--- start of DOCUMENT ---

# Premium diesel in Spain?



## alphadee (May 10, 2009)

Is premium diesel widely available in northern Spain? Any recent prices would be interesting if possible...


----------



## Mrplodd (Mar 4, 2008)

Don't waste your money, use the standard product and save youself
a few Euro's


----------



## BrianJP (Sep 17, 2010)

Both Repsol and Cepsa sell it all over Spain


----------



## TheNomad (Aug 12, 2013)

Yes. It's at literally every garage all across Spain, alongside regular diesel. 
Both the two big boys in Spain, CEPSA and REPSOL, do it at all their service stations.
Maybe a 5% price premium over normal diesel.

But I'm intrigued..........what's wrong with regular diesel?

I've never used anything other than regular in all my cars and motorhomes.


----------



## BrianJP (Sep 17, 2010)

Actually does good now and then to run a tank full of premium through the engine to clean injectors and pump.Many specialists recommend this rather than using additives.


----------



## Stanner (Aug 17, 2006)

TheNomad said:


> Yes. It's at literally every garage all across Spain, alongside regular diesel.
> Both the two big boys in Spain, CEPSA and REPSOL, do it at all their service stations.
> Maybe a 5% price premium over normal diesel.
> 
> ...


It all depends on whose regular diesel.

I didn't think there was anything to be gained from using premium diesel until about a year ago.

My Alfa JTD had developed a very slight hesitation (not really a flat spot) when accelerating away from a stop or Give Way junction.

One night I had to drive up to Wisbech and thought I had enough fuel to get there and back - I didn't.

After setting off home I went into the Shell garage on the A.47 and all they had was V-Power diesel. I cursed like mad and reluctantly bought 10 litres that went into a virtually empty tank just to get me home to cheaper diesel.

--- end of DOCUMENT ---

**WRITTEN INSTRUCTION A**
From the forum thread on premium diesel in Spain, quote the passage starting at "## TheNomad (Aug" and ending at "with regular diesel?".
**WRITTEN INSTRUCTION B**
In the forum thread on premium diesel in Spain, what was the only diesel available at the Shell garage on the A.47?

--- start of DATASET CONTENT ---

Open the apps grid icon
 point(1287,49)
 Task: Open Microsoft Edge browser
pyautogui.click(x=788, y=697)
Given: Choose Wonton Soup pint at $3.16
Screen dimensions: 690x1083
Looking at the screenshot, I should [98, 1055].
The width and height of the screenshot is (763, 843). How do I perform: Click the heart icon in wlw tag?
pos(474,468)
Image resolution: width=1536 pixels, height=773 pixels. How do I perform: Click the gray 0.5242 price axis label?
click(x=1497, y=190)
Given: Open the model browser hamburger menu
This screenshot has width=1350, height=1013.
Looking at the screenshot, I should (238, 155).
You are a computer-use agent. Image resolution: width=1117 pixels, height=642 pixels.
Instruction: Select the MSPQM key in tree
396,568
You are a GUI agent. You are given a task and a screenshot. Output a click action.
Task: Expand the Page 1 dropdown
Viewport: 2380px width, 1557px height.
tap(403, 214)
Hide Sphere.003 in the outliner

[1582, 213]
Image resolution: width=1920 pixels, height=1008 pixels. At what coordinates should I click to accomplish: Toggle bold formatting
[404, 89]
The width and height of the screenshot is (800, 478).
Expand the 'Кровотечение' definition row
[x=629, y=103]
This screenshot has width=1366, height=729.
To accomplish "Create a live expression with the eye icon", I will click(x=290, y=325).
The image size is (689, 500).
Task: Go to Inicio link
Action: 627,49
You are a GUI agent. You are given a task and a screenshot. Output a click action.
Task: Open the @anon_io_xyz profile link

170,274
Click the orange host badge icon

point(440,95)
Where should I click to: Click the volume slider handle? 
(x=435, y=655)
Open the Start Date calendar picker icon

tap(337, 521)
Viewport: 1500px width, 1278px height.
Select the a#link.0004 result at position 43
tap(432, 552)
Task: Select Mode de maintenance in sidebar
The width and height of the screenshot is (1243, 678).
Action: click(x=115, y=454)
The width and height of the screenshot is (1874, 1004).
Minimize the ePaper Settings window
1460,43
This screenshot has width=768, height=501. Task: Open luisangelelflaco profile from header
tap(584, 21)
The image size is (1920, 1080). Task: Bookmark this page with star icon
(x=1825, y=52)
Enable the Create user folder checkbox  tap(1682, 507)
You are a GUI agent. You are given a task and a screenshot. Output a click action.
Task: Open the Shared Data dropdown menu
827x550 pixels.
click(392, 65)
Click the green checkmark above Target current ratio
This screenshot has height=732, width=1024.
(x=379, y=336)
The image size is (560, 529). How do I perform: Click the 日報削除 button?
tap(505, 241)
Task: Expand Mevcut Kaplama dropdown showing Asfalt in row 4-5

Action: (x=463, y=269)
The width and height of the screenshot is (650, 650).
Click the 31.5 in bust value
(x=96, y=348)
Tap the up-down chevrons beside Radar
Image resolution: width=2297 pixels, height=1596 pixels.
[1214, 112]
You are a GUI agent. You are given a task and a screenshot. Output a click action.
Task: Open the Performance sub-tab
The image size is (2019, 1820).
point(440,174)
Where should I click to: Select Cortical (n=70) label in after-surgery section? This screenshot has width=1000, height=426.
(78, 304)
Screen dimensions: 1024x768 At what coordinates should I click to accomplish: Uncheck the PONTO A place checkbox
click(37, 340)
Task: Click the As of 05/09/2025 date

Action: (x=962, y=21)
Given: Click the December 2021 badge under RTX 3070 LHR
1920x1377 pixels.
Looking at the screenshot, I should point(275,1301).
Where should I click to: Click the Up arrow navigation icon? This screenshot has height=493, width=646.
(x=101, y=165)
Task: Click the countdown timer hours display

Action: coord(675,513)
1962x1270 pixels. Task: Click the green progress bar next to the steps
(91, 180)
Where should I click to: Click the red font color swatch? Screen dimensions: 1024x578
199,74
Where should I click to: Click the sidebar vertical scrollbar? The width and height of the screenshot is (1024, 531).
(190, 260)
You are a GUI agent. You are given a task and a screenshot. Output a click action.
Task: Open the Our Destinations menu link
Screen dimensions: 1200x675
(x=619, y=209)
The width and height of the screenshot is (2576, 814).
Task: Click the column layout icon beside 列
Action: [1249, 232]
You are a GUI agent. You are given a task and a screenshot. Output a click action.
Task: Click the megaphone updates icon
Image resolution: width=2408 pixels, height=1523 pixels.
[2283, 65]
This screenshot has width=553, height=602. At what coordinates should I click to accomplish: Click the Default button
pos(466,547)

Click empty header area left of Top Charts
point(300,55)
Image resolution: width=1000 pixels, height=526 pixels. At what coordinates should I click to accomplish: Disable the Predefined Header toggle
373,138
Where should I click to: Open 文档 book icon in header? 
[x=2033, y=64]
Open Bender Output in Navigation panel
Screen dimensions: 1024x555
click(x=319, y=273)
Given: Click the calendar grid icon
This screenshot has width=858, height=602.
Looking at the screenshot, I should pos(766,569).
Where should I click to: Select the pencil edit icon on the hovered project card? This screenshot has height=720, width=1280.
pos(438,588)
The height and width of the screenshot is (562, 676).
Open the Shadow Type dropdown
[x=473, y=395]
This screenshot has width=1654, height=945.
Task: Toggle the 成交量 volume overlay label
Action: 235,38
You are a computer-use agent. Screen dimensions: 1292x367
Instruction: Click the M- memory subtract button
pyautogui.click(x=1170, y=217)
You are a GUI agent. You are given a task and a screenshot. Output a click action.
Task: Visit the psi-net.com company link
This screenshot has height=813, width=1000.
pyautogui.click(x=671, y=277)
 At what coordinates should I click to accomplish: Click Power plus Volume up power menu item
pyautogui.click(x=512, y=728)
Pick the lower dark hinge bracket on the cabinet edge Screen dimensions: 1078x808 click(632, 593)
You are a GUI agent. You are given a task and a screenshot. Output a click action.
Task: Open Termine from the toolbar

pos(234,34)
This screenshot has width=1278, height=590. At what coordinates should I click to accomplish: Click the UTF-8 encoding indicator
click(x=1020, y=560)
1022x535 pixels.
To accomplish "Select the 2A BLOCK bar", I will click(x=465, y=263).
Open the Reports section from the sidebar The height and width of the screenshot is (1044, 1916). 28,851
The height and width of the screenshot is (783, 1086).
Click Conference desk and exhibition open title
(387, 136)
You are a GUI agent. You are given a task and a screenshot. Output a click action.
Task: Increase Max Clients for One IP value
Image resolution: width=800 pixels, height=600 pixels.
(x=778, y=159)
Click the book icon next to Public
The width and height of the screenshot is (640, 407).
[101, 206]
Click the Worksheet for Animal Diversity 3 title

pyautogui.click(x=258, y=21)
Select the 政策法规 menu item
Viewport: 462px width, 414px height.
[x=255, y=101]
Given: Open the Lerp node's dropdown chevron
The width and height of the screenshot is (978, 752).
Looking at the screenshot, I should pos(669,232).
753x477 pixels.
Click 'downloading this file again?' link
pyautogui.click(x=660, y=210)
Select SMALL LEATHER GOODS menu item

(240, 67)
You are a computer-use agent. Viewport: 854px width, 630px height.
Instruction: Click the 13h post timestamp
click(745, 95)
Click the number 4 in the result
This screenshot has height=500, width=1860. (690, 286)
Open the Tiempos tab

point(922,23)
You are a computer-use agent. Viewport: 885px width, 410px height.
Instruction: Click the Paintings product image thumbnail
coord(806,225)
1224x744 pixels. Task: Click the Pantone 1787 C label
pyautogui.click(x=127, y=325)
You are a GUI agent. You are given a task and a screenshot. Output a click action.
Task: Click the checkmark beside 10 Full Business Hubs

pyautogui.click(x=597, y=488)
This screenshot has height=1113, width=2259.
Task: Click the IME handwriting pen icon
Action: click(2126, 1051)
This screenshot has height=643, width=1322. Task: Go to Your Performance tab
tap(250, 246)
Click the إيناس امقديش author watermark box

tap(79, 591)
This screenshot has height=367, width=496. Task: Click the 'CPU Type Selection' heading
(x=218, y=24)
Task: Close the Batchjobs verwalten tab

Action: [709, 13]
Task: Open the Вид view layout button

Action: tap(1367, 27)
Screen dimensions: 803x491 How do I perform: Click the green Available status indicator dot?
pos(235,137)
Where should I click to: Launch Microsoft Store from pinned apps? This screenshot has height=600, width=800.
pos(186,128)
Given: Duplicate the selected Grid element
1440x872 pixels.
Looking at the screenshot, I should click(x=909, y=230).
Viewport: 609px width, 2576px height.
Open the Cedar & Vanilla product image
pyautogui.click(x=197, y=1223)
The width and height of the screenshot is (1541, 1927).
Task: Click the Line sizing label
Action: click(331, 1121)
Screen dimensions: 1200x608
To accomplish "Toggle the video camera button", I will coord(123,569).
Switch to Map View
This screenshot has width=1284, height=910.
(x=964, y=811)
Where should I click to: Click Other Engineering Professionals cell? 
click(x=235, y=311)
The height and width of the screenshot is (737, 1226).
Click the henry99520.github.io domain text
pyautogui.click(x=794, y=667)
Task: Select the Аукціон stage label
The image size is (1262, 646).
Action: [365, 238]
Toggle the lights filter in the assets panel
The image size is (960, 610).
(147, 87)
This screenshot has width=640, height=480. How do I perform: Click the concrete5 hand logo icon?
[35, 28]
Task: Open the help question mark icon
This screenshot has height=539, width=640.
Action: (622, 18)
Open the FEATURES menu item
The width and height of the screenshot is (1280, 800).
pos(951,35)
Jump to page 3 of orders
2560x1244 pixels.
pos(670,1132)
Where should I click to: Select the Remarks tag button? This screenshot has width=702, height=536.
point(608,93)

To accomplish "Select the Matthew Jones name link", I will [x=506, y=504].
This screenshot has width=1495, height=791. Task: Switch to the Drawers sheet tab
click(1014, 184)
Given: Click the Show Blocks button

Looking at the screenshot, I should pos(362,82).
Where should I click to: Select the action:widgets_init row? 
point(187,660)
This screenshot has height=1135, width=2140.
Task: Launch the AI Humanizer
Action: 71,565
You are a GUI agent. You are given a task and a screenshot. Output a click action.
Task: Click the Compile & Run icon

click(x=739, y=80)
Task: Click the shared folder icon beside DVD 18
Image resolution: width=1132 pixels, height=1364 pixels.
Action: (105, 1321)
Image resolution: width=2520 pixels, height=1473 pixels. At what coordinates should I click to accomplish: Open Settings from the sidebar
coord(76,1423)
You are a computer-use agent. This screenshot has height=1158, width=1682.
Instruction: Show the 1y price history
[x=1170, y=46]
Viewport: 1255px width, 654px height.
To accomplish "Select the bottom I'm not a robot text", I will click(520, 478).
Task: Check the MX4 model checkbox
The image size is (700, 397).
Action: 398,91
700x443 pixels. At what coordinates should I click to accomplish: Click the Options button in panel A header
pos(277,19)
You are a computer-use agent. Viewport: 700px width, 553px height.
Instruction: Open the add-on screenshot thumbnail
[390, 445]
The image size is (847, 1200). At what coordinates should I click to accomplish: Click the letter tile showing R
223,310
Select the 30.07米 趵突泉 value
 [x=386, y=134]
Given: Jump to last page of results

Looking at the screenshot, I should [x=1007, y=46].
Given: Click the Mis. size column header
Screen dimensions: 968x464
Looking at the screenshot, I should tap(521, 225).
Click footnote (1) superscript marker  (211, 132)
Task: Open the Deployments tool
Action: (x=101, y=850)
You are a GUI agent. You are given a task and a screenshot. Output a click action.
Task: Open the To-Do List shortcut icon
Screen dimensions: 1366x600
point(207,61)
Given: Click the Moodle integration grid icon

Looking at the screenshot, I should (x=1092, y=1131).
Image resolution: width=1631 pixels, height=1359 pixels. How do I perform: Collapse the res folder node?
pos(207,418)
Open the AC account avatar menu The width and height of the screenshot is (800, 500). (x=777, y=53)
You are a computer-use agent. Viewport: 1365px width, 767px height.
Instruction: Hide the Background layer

--- end of DATASET CONTENT ---

**FULL OUTPUT A**
## TheNomad (Aug 12, 2013)

Yes. It's at literally every garage all across Spain, alongside regular diesel. 
Both the two big boys in Spain, CEPSA and REPSOL, do it at all their service stations.
Maybe a 5% price premium over normal diesel.

But I'm intrigued..........what's wrong with regular diesel?

**FULL OUTPUT B**
V-Power diesel.